* Begin Source text *

MPI (Summation)

Question

I am writing a program that calculates the sum of every number up to 1000. For example, 1+2+3+4+5....+100. First, I assign summation jobs to 10 processors: Processor 0 gets 1-100, Processor 1 gets 101-200 and so on. The sums are stored in an array.

After all summations have been done parallelly, processors send their values to Processor 0 (Processor 0 receives values using nonblocking send/recv) and Processor 0 sums up all the values and displays the result.

Here is the code:

#include <mpi.h>
#include <iostream>

using namespace std;

int summation(int, int);

int main(int argc, char ** argv)
{
    int * array;
    int total_proc;
    int curr_proc;
    int limit = 0;
    int partial_sum = 0;
    int upperlimit = 0, lowerlimit = 0;

    MPI_Init(&argc, &argv);
    MPI_Comm_size(MPI_COMM_WORLD, &total_proc);
    MPI_Comm_rank(MPI_COMM_WORLD, &curr_proc);
    MPI_Request send_request, recv_request;

    /* checking if 1000 is divisible by number of procs, else quit */
    if(1000 % total_proc != 0)
    {
        MPI_Finalize();
        if(curr_proc == 0)

* End Source text *
* Begin Given entries *

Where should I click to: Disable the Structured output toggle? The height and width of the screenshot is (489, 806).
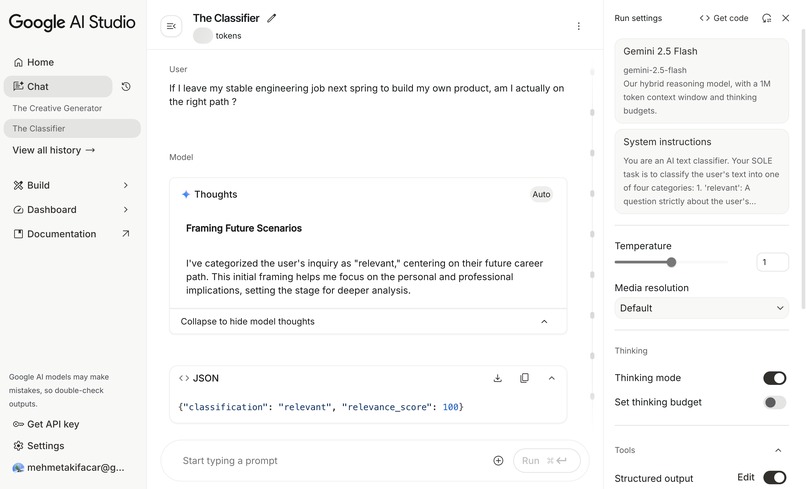(774, 478)
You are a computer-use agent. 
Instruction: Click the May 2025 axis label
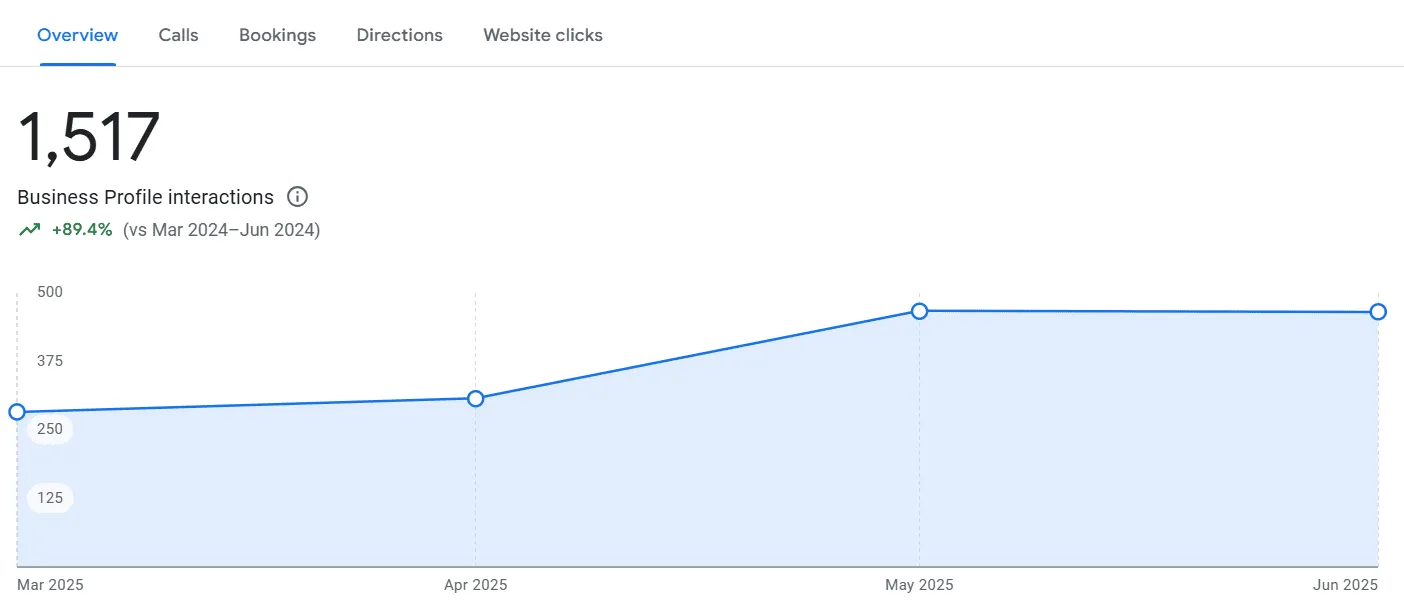[918, 584]
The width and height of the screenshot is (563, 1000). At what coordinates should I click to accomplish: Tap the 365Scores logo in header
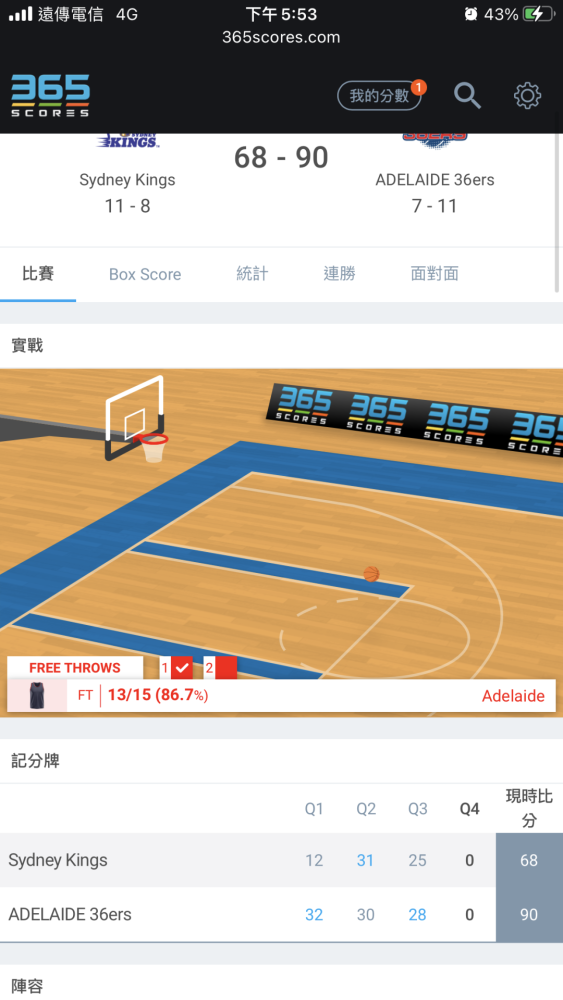(x=50, y=96)
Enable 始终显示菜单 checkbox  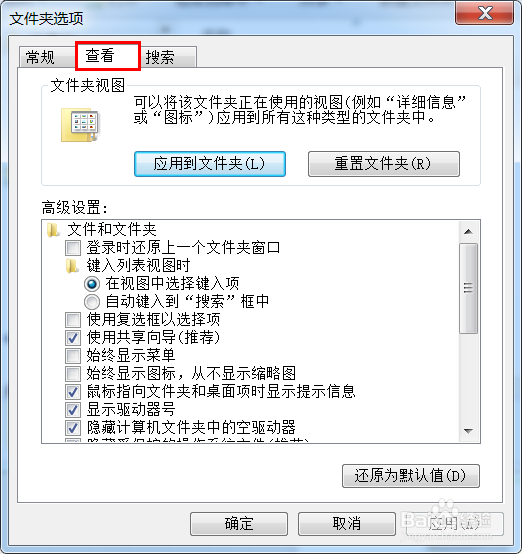click(x=73, y=356)
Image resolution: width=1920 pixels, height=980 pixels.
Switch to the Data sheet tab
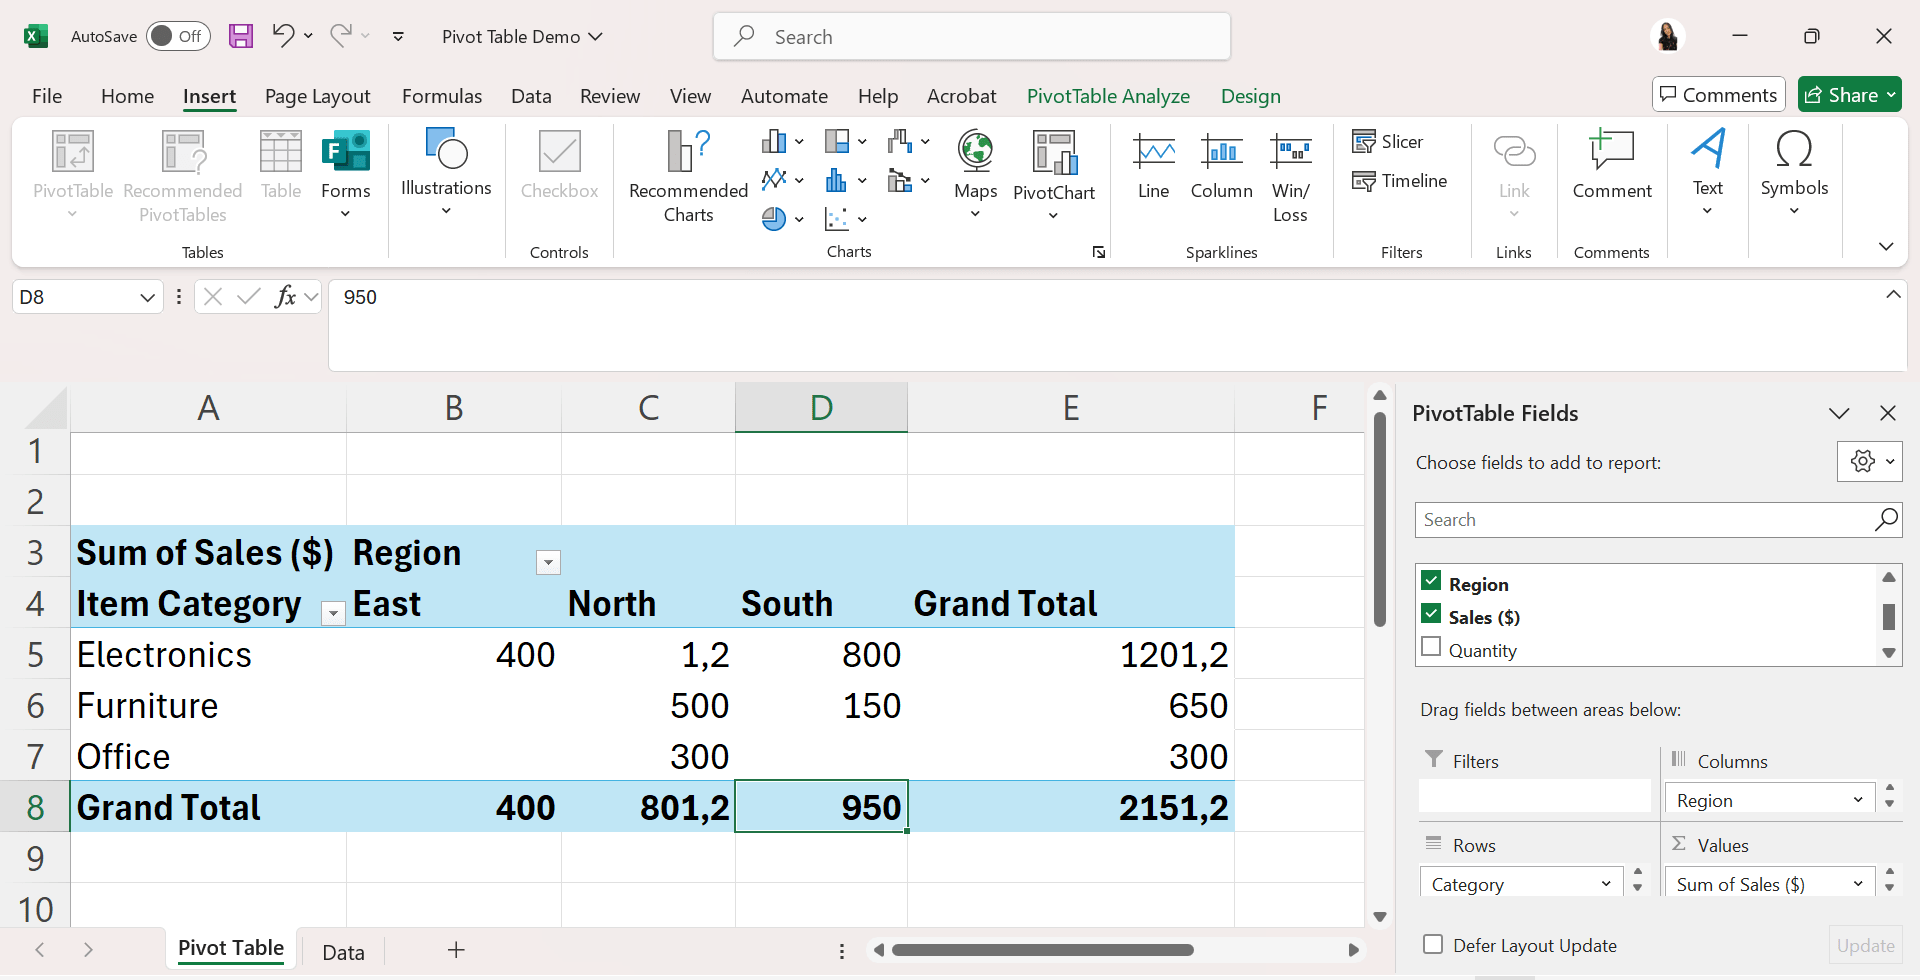(x=343, y=952)
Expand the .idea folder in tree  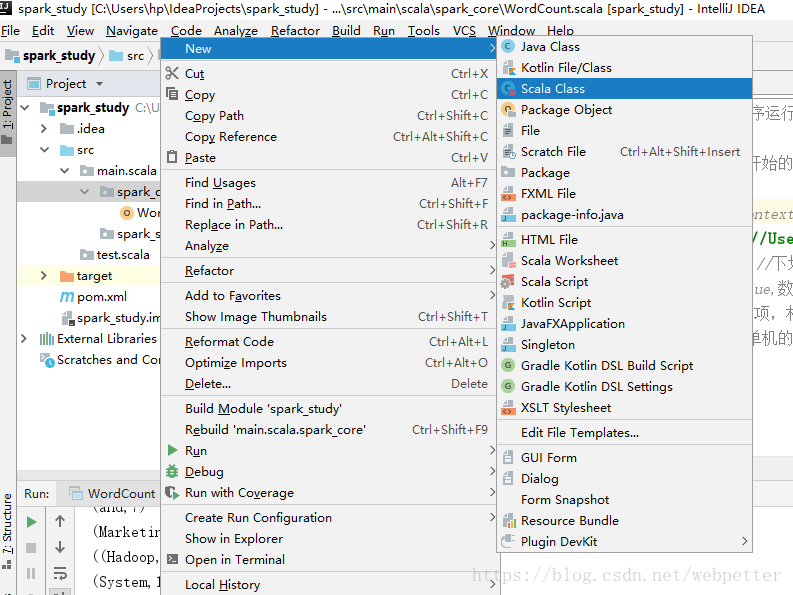(x=44, y=129)
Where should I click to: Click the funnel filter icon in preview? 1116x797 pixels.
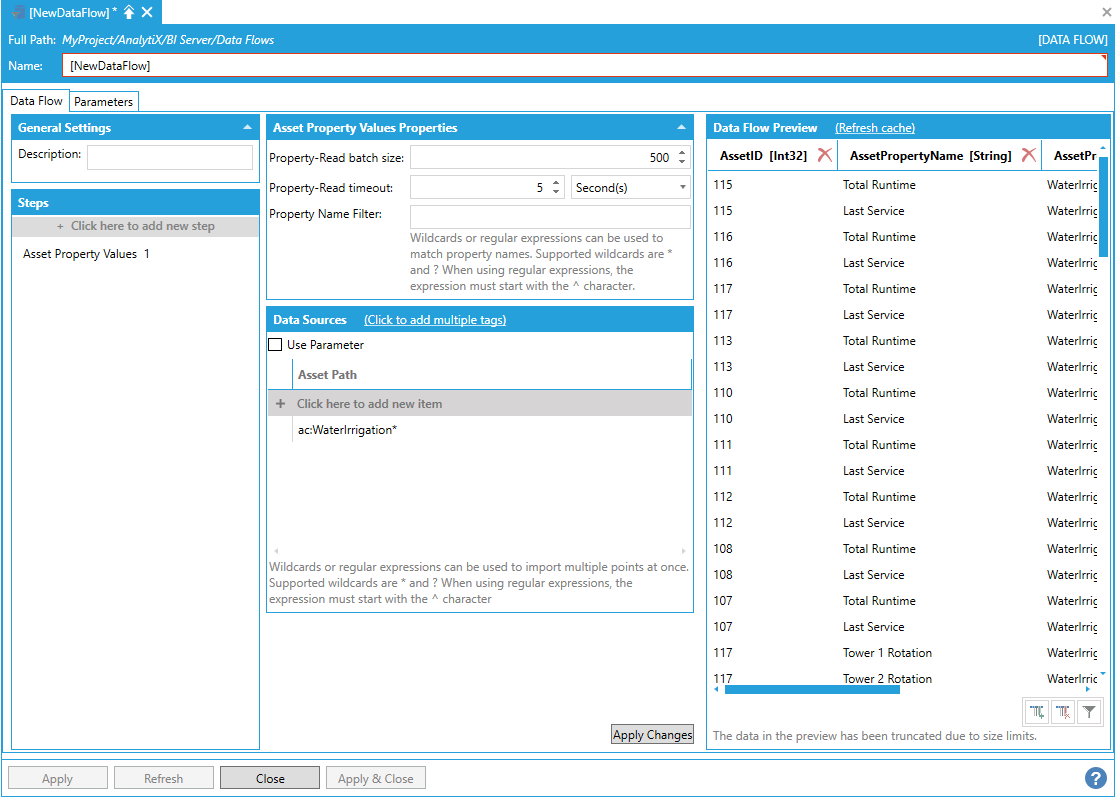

* End Given entries *

◆ Exercise 1 ◆
Name every MPI function called in the code of the MPI summation question.
◆ Exercise 2 ◆
Translate this sentence from the MPI summation question into Spanish: "After all summations have been done parallelly, processors send their values to Processor 0 (Processor 0 receives values using nonblocking send/recv) and Processor 0 sums up all the values and displays the result."

◆ Answer 1 ◆
MPI_Init, MPI_Comm_size, MPI_Comm_rank, MPI_Finalize

◆ Answer 2 ◆
Una vez realizadas todas las sumas en paralelo, los procesadores envían sus valores al Procesador 0 (el Procesador 0 recibe los valores mediante send/recv no bloqueantes), y el Procesador 0 suma todos los valores y muestra el resultado.